Friday, April 24, 2009

37 – Parenting Adolescents

When your children hit adolescence, you are going to have to face some facts:
· Your children are likely to increase their interest in the company and approval of peers. Your influence on their lives may seem to decrease.
· Your children will go through physical changes that are hard for them to deal with.
· Your children are racing toward an age at which God intended for them to make their own decisions. They need your continued guidance through their teen years, but you must begin to let them go. If you try to control them as they become adults, the result will be unhealthy.
Raising teenagers can be fun, but can also be very challenging. Here are some keys to the process.
· Pray a lot and leave the ultimate result to God.
· Pick your battles carefully. Your children are going to have opinions and interests that are different from yours and most of these aren’t worth fighting over. We believe that many parents enter into unnecessary conflict with their teenage children because they feel threatened by the fact that their children are expressing new opinions and don’t necessarily take the parents views at face value as they once did. You need a short list of values that cannot be compromised, but a much longer list of opinions and ideas that are open to discussion and negotiation.

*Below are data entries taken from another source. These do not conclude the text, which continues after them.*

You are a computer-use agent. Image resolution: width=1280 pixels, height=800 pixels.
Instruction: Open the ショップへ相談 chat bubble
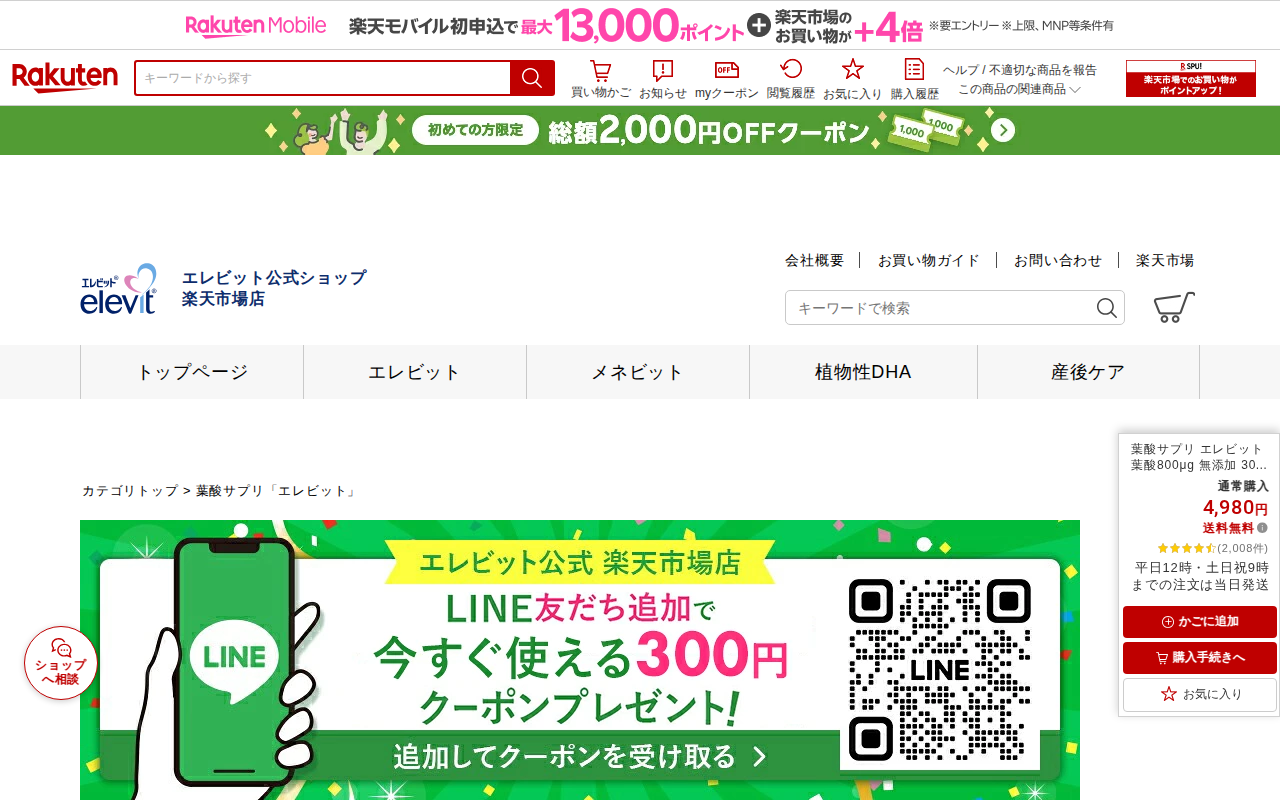61,662
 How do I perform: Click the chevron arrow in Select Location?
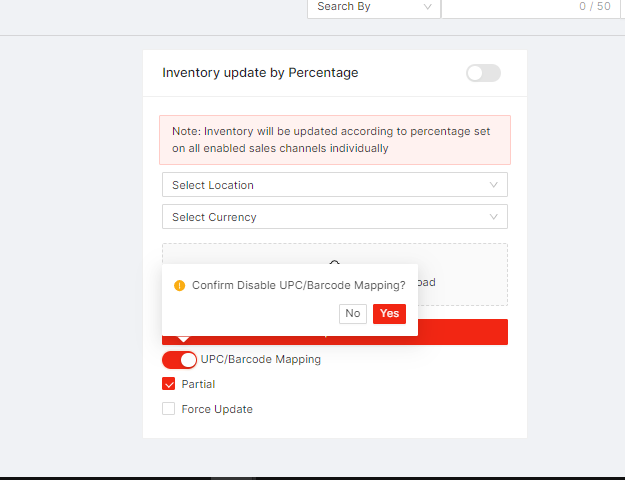494,185
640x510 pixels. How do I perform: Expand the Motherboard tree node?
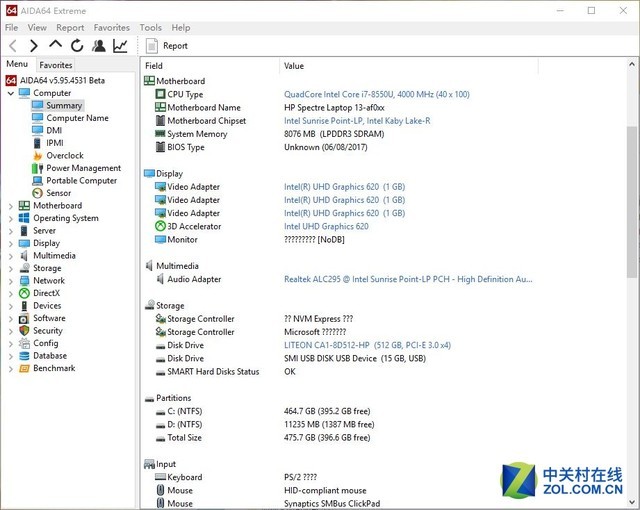11,206

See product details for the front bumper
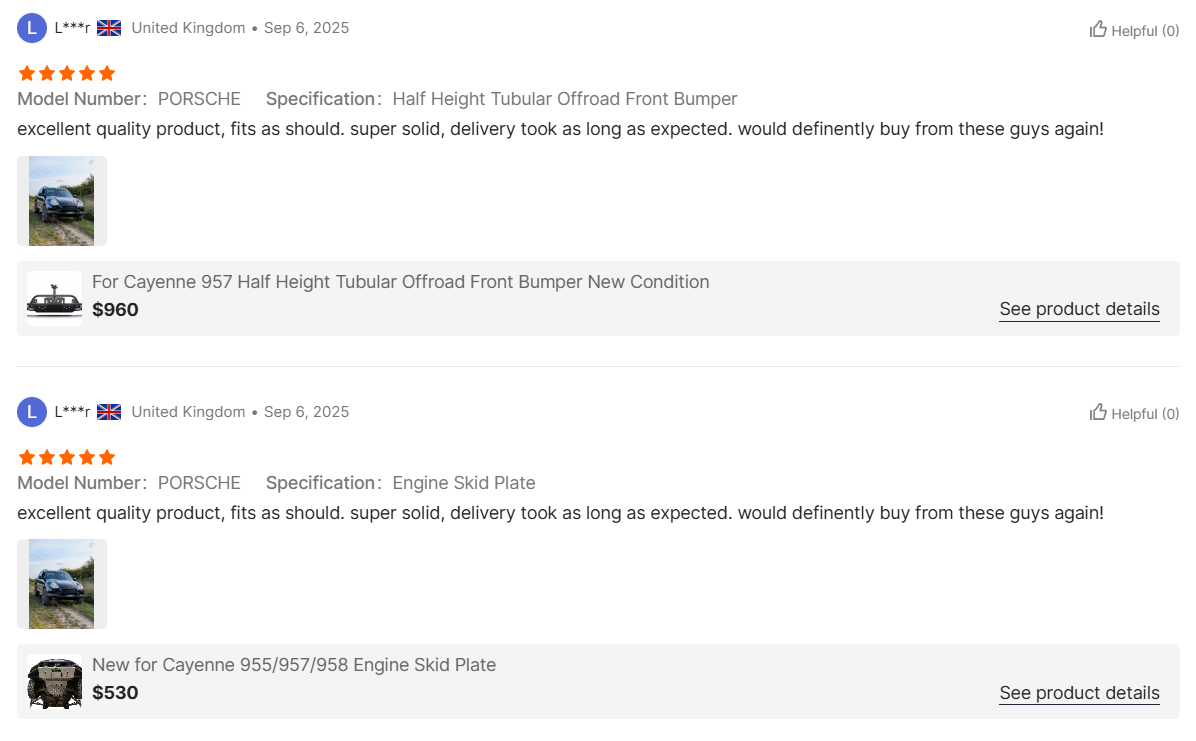pyautogui.click(x=1079, y=309)
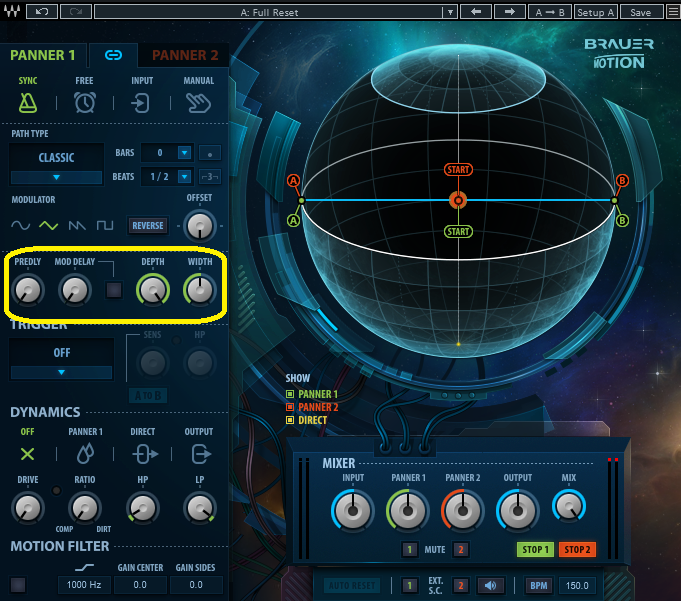Click the Stop 1 button
Image resolution: width=681 pixels, height=601 pixels.
[535, 549]
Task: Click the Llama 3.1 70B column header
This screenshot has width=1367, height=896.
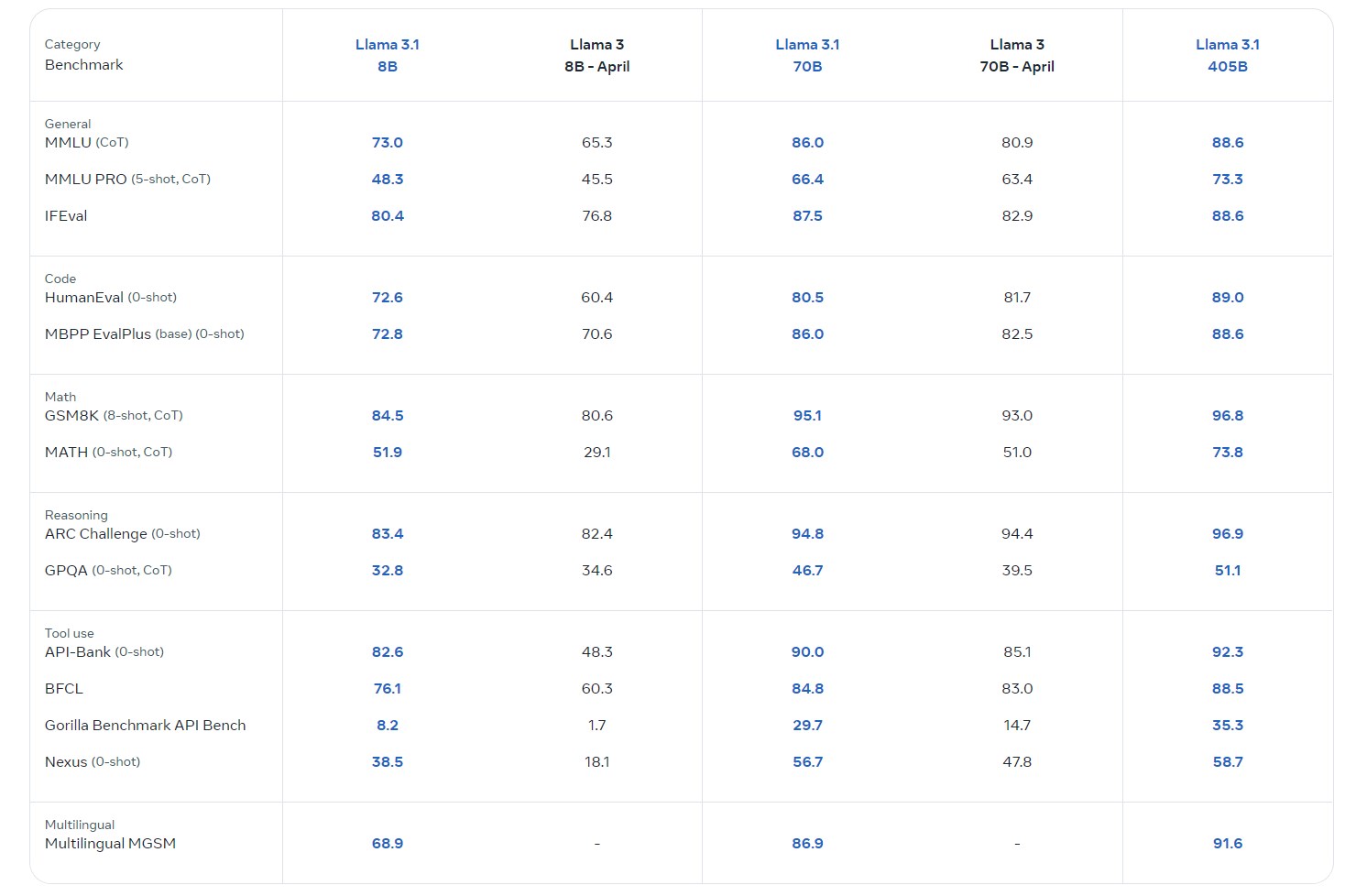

· Stay involved. Because your children’s interests are changing, it will take work and attention on your part to remain a meaningful part of their lives. If you make it a priority, you can find things that the whole family enjoys doing together. If you establish a commitment to going to church together when your children are young and you have a positive attitude toward your church, you will be able to maintain this as a family activity through your child’s teenage years.
· Work to maintain trust. Your teenage children may lie to you, but they are less likely to if you have made a practice of speaking the truth to them. They are also more likely to be trustworthy if they know you trust them. When your children violate your trust, you need to work to reestablish trust. This will require forgiving them for what they did and not bringing it up in times of conflict.
For your children to maintain sexual purity, they are going to need four things from you.
· Teaching the reasons for waiting for marriage to have sex. The church can help with this, but your children need to hear it from you. They need to hear it in the informal day to day situations that Deuteronomy 6 speaks of.
· An example of marriage that they can see is worth waiting for. If you tell them that they need to wait for marriage, but the only marriages they are familiar with are plagued with conflict, it will be hard for them to see what they are waiting for. If your marriage has failed, you need to see that your children are involved in a church, or are connected with relatives, where they can see some successful marriages.
· Some boundaries and expectations. Examples of boundaries might include, not letting your children date when they are too young, not allowing them to have a member of the opposite sex alone with them in the house, etc. These limits will ultimately fail, though, if you don’t give your children the teaching and example described above. You can’t give your children enough supervision to stop them from immorality if they don’t have it in their heart to avoid it.
· Lots of prayer.
Talk About It – If you have, or will soon have, adolescent children, talk about your attitudes toward staying involved in their lives while letting them go as they grow up. What do you need to do to improve your relationships with your teenage children?